The eggplants should be sliced to a thickness of 1/4-inch.
What type of cheese is used in the white sauce?
Grated Pecorino Romano cheese is stirred into the white sauce until melted.
How long do I broil the eggplant?
Broil the eggplant slices in batches for 3 to 5 minutes per side.
How many layers of noodles are in this recipe?
The recipe involves three distinct layers of no-boil lasagna noodles.
What size jar of roasted red peppers is needed?
The recipe specifies a 24-ounce jar of roasted red peppers.
Is the lasagna supposed to be bubbling when finished?
Yes, the lasagna should be baked until it is piping hot and bubbling.
Should I let the lasagna cool before serving?
Yes, you should allow the lasagna to cool slightly after removing it from the oven for easier serving.
How many ounces of spaghetti sauce are used in total?
A total of 48 ounces of spaghetti sauce is used across the various layers.
Is the white sauce poured over the entire lasagna?
Yes, the finished white sauce is poured over the entire lasagna to ensure all layers are covered.
What is the specific brand of sauce mentioned in the ingredients?
The recipe mentions Newman's Own Socarooni Spaghetti Sauce.
Does the recipe include fiber or calorie information?
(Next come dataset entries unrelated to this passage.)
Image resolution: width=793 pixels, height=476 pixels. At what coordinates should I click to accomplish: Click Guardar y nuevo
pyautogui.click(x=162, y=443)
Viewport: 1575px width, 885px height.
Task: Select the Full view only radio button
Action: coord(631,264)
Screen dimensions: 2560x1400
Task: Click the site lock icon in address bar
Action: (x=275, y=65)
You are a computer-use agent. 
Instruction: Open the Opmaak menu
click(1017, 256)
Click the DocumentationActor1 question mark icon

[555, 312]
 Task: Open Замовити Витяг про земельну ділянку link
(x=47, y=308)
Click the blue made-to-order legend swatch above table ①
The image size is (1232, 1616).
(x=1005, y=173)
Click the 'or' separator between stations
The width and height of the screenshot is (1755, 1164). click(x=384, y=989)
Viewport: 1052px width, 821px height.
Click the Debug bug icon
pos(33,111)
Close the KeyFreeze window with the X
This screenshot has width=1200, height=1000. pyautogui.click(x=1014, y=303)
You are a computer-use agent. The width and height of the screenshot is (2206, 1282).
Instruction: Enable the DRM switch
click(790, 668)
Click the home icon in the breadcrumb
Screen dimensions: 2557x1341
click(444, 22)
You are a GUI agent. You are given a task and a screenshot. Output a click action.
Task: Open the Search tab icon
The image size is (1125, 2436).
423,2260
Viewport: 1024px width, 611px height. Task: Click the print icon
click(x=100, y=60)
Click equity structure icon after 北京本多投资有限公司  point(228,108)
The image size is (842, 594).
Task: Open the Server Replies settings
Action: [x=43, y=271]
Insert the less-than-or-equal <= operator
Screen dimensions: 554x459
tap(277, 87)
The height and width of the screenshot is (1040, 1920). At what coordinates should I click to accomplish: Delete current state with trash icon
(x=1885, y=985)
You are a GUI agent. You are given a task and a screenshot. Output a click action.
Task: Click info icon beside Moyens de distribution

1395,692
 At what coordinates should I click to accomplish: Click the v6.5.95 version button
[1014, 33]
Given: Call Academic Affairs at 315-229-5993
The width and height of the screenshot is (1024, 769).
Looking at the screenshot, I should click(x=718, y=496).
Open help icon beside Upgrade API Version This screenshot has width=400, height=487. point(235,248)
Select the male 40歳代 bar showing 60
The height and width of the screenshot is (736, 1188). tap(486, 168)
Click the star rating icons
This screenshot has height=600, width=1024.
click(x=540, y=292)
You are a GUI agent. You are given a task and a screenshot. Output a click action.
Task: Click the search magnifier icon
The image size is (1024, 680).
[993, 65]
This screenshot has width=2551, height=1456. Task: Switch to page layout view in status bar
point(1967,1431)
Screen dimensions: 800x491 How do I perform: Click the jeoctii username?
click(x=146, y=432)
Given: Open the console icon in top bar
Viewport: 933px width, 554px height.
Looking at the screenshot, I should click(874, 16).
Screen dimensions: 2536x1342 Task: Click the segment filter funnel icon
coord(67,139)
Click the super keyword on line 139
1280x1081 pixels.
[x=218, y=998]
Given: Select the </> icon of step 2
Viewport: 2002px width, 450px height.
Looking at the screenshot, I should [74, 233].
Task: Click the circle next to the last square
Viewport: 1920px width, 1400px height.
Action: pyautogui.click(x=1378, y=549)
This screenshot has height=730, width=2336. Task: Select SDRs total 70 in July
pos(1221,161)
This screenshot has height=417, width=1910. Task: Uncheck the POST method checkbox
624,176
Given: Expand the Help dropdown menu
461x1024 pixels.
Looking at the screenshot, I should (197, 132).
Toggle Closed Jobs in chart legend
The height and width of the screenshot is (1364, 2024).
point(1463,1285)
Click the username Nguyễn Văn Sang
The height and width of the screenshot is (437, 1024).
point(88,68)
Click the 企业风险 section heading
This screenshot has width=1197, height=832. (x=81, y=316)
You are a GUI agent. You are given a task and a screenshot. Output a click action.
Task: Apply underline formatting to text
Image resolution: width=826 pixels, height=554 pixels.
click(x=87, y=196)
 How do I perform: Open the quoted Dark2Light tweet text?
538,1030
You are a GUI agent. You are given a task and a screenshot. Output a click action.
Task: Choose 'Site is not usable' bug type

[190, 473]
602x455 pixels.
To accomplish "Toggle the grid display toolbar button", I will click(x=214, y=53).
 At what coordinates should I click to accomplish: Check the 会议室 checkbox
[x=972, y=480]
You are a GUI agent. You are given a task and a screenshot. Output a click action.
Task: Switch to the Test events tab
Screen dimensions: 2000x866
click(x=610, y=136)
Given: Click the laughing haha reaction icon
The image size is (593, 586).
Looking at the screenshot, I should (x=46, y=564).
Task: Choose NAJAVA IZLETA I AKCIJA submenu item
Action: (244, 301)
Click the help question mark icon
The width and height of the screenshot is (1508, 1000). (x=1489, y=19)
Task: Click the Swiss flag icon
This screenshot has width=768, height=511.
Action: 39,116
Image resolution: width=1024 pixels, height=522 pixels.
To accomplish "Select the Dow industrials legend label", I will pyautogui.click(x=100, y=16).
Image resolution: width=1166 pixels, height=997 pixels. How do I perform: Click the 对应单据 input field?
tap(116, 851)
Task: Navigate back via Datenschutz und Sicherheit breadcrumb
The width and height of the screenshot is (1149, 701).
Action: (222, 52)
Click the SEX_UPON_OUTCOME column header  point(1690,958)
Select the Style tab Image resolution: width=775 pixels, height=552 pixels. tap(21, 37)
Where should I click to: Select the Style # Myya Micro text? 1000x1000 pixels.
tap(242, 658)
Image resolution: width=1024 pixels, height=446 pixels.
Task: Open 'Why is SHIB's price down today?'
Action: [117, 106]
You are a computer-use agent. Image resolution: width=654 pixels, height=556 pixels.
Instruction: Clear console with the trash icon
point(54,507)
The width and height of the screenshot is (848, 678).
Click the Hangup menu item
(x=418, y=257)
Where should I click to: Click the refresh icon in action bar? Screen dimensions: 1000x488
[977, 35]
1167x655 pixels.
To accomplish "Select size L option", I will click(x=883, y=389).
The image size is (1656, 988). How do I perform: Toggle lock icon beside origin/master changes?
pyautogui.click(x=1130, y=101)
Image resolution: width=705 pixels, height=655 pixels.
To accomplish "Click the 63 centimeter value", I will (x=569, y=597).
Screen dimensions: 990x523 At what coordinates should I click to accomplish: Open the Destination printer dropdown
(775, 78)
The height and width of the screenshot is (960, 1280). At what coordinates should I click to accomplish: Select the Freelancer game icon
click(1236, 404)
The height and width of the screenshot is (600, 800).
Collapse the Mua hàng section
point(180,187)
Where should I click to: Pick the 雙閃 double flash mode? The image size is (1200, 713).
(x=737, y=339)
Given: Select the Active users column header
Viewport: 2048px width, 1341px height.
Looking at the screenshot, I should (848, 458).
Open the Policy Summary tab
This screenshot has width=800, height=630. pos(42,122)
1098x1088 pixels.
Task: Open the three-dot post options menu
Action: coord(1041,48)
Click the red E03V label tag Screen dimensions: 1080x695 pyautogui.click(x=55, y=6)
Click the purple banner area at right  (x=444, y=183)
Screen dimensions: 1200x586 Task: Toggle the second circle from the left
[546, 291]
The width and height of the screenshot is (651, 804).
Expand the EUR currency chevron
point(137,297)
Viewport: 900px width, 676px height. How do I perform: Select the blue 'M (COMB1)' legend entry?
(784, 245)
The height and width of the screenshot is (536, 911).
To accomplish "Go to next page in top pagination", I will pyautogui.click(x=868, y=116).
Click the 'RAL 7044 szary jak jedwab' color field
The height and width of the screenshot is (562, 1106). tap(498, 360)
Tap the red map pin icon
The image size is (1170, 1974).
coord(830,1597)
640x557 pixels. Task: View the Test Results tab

No, the current nutrition facts for calories, fiber, fat, and protein are not specified in the provided data.
Can I freeze this dish for later?
Yes, the description states that this lasagna is ideal for freezing and can be baked when needed.
What makes this lasagna a 'delightful twist'?
The combination of roasted eggplant, pesto sauce, and a homemade Pecorino white sauce provides a unique flavor profile compared to traditional lasagna.